Desafios para promover a equidade de gênero e o empoderamento feminino
Enviada em 26/10/2025
De acordo com a Constituição Federal, promulgada em 1988, é dever do Estado garantir o bem-estar social de todos os cidadãos. Entretanto, esse direito não contempla toda a população, uma vez que as dificuldades para promover a equidade de gênero e o empoderamento feminino persistem. Sob esse viés, destacam-se os desafios para o enfrentamento dessa problemática: a omissão estatal e a desigualdade social.

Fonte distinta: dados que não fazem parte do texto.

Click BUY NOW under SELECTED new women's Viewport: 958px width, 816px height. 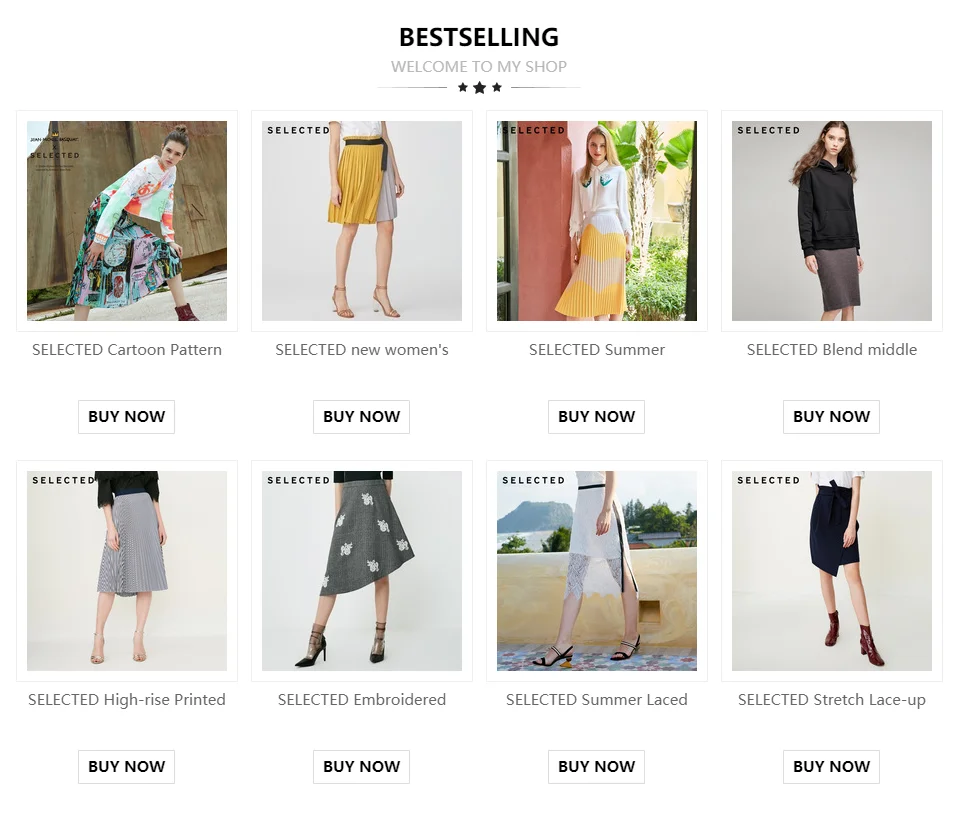pyautogui.click(x=362, y=417)
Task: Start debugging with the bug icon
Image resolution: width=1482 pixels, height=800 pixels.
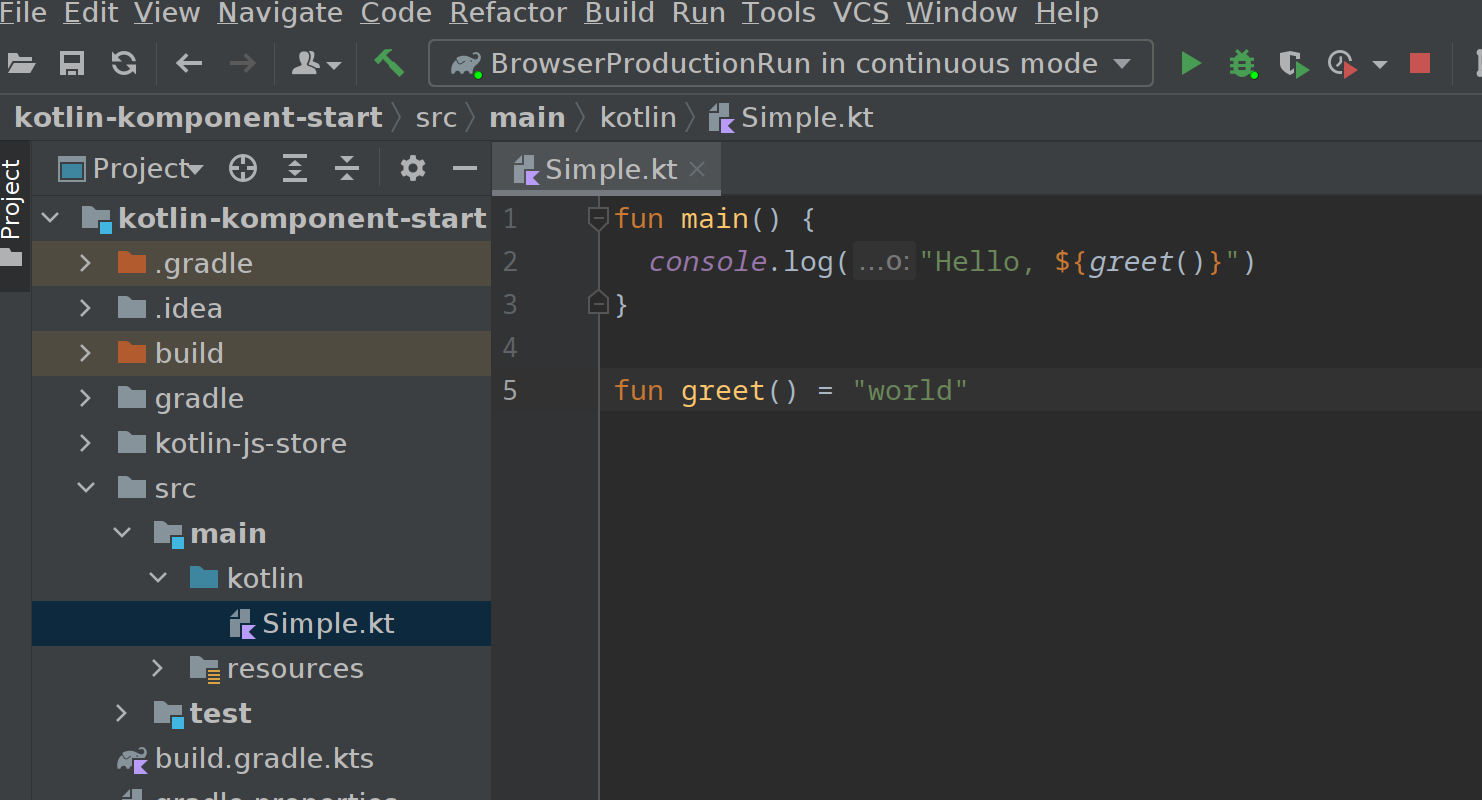Action: pyautogui.click(x=1242, y=64)
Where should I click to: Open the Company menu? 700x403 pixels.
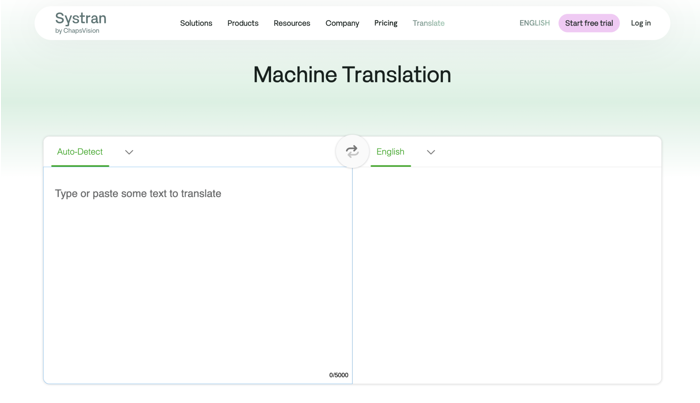(342, 23)
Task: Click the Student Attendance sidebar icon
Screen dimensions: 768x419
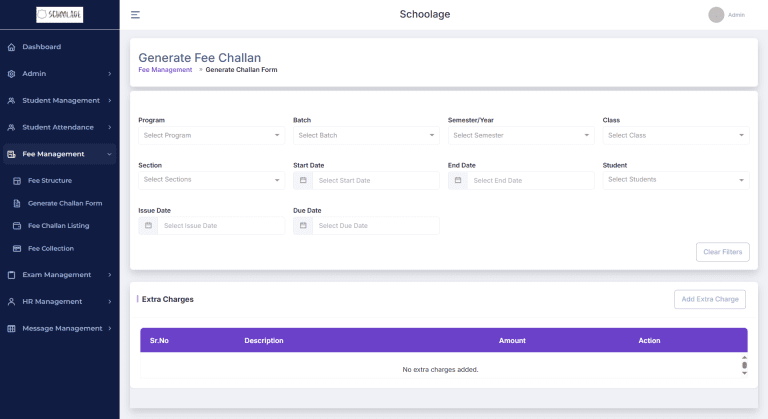Action: point(11,127)
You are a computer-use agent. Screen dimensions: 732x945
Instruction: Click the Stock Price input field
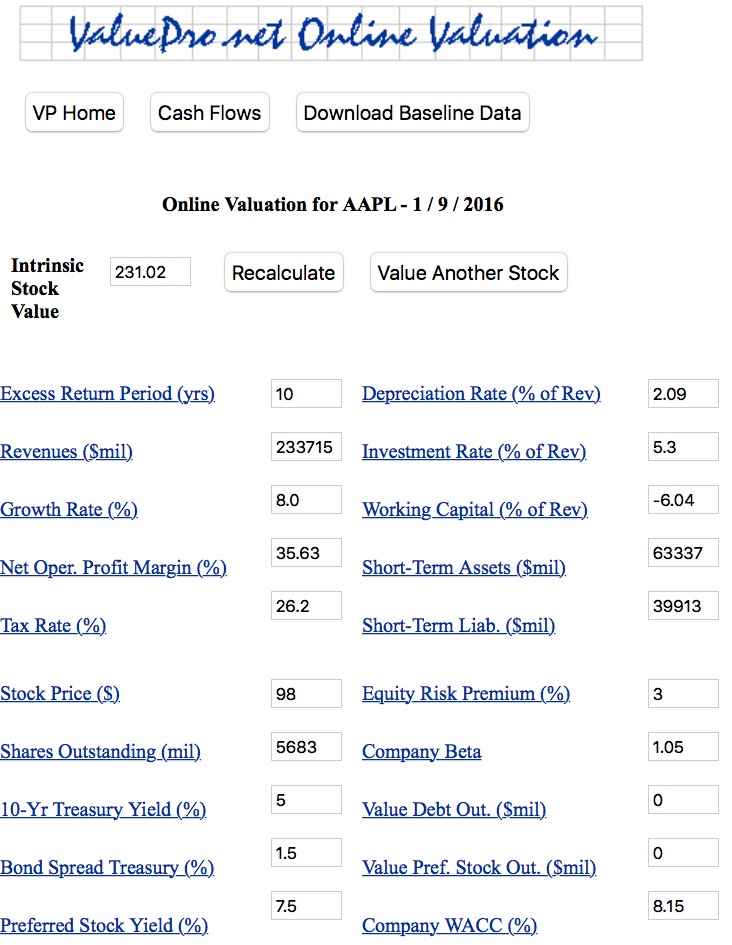point(305,693)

Diante desse cenário, observa-se a existência de uma negligência governamental em relação a esse entrave. Nesse sentido, no livro “Cidadão de Papel”, Gilberto Dimenstein discute a distância entre os direitos garantidos pela Constituição e a realidade prática, evidenciando que muitos cidadãos possuem direitos apenas “no papel”. Fora da ficção, ocorre um problema análogo no Brasil, grande parte das políticas públicas voltadas à igualdade de gênero ainda é ineficaz ou insuficiente, o que perpetua situações de discriminação. Desse modo, não é razoável que a omissão do Estado permaneça em um país que almeja tornar-se uma nação desenvolvida.
Outrossim, a desigualdade social intensifica esse impasse. Assim, no filme “Enola Holmes 2”, é retratada a luta de mulheres operárias em uma fábrica de fósforos por condições dignas de trabalho e reconhecimento. De forma análoga, na sociedade brasileira contemporânea, muitas mulheres ainda enfrentam obstáculos estruturais, como a disparidade salarial e a falta de acesso à educação e cargos de liderança, que dificultam seu empoderamento. Dessa forma, é contraditório que, mesmo em uma nação pós-moderna, a desigualdade social e de gênero ainda seja uma realidade persistente no Brasil.
Portanto, é urgente que as escolas - responsáveis pela transformação social - em parceria com o Ministério da Educação, promovam, por meio do direcionamento de verbas públicas, projetos pedagógicos, como palestras e ações comunitárias que abordem o tema da igualdade de gênero e o empoderamento feminino. Assim, será possível garantir que os direitos previstos na Carta Magna sejam, de fato, efetivados a todos os cidadãos, promovendo uma sociedade mais justa e igualitária.